WHAT TO WORK ON
Reproduce every line of the material below, but drop the pictures.

RECORDS
►

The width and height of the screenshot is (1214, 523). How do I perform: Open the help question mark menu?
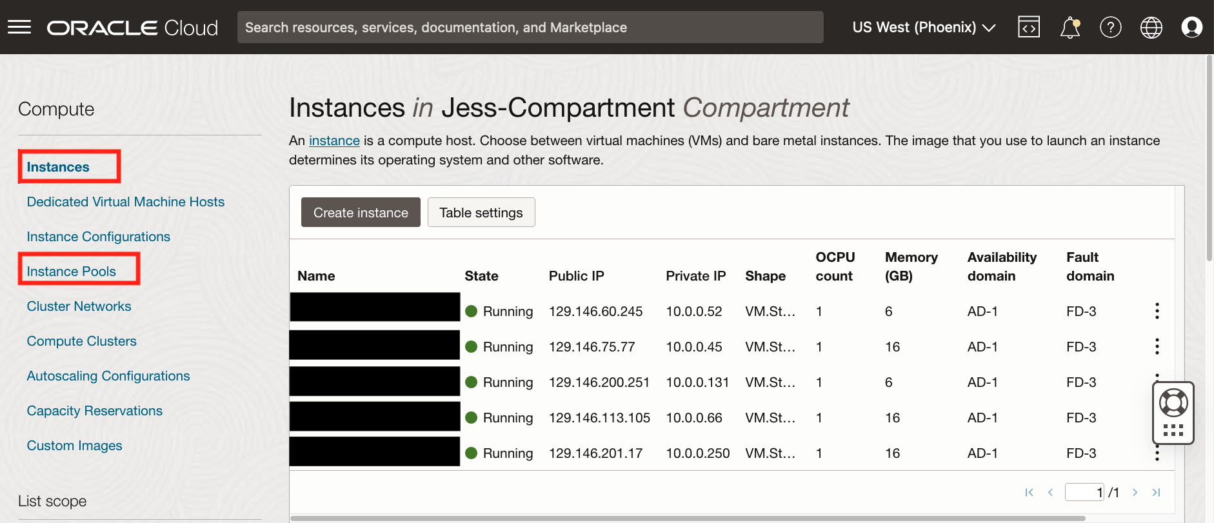(x=1110, y=27)
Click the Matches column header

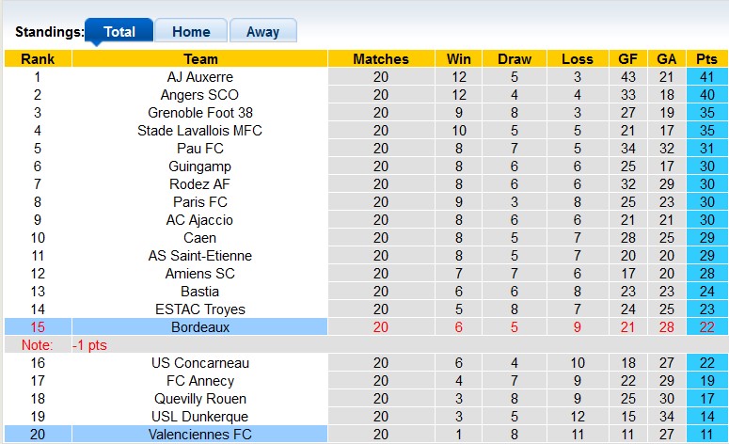[x=380, y=59]
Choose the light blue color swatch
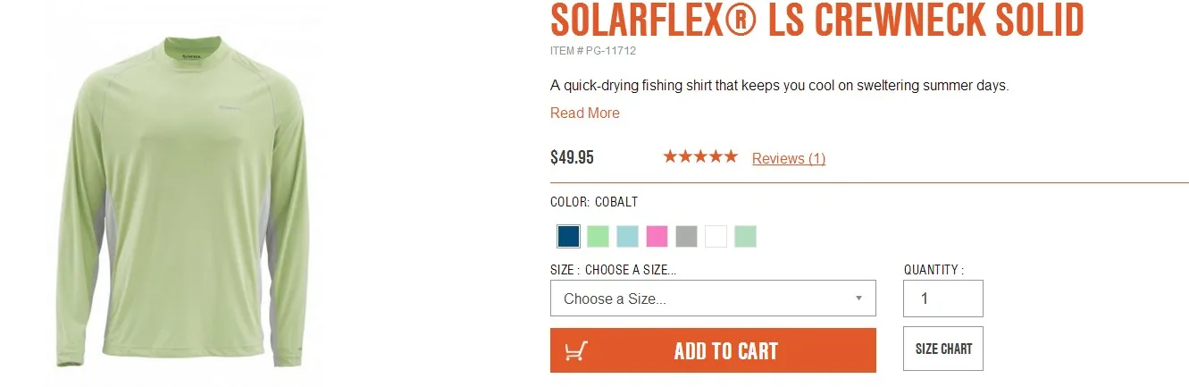The image size is (1189, 387). coord(627,236)
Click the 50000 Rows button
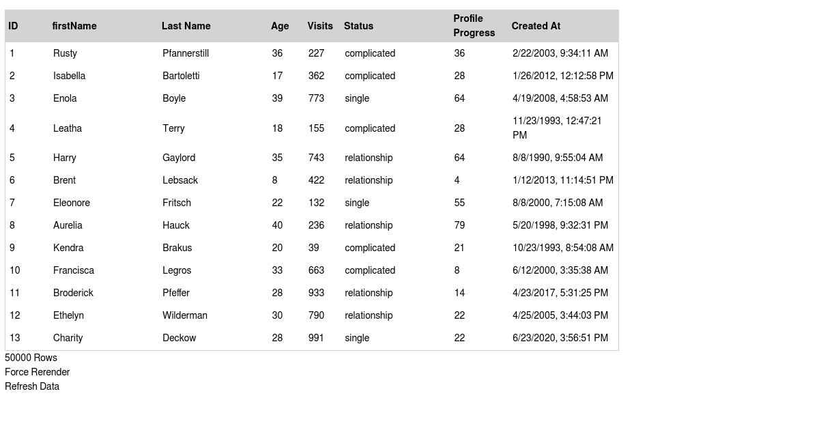 pyautogui.click(x=31, y=358)
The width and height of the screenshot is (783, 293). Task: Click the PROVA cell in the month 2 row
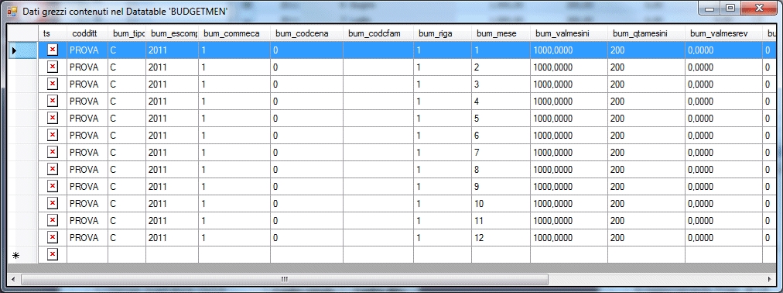click(x=87, y=67)
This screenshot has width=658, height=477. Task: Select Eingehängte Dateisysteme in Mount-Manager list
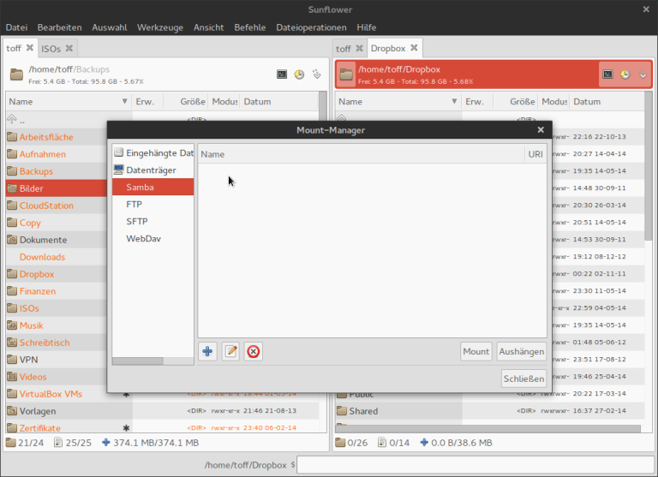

◄

WRITTEN ANSWER
The width and height of the screenshot is (1214, 523). How do I perform: Open the help question mark menu?
(x=1110, y=27)
Click the Matches column header

[x=380, y=59]
Choose the light blue color swatch
The image size is (1189, 387). coord(627,236)
Click the 50000 Rows button
 pyautogui.click(x=31, y=358)
The width and height of the screenshot is (783, 293). Task: Click the PROVA cell in the month 2 row
click(x=87, y=67)
This screenshot has width=658, height=477. Task: Select Eingehängte Dateisysteme in Mount-Manager list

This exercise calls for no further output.